Suite Française, by Irène Némirovsky
The book consists of two novellas set in France during the German invasion and occupation in 1940 and 1941, and was actually written in France in 1940 and 1941. It’s remarkable in its willingness to look at the humanity and the hypocrisy of both the conquered and the conquering, particularly in light of Némirovsky’s persecution by the German occupiers at the very time that she was writing the book.
Némirovsky had planned to write three more novellas in the suite, following events up to the end of the war. Sadly, she did not survive to finish the work. She was killed at Auschwitz in 1942.
There are excerpts from her notes and diaries in an appendix to the book. One of her diary entries is an insightful description of the powerless and powerful.
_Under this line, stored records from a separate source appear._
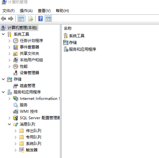Click the blue Help question mark icon
The width and height of the screenshot is (159, 158).
pos(40,19)
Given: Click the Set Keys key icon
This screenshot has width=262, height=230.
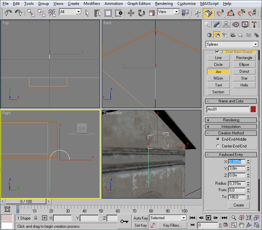Looking at the screenshot, I should 124,221.
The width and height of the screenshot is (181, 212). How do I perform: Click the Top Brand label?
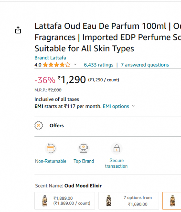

I know that I am more intelligent, superior, more valuable where goodness is concerned than those men. They are strong but their strength is temporary and an illusion. It will be drained from them by time, defeat, the hand of fate, illness (as was the case with Napoleon). And everyone will be dumbfounded. “But how?” people will say. “They were the ones we were afraid of!”
The descriptions of the interactions of locals and occupying forces made me think about American troops in Iraq today – the combination of hatred and a comfort bred by familiarity that foreign occupation brings. Knowing the personal history of the author makes the clear-eyed descriptions of her characters all the more remarkable. Highly recommended reading. Thanks to Jill for suggesting it.
UPDATE: An exhibition on Irène Némirovsky is ongoing at the Museum of Jewish Heritage through August, 2009.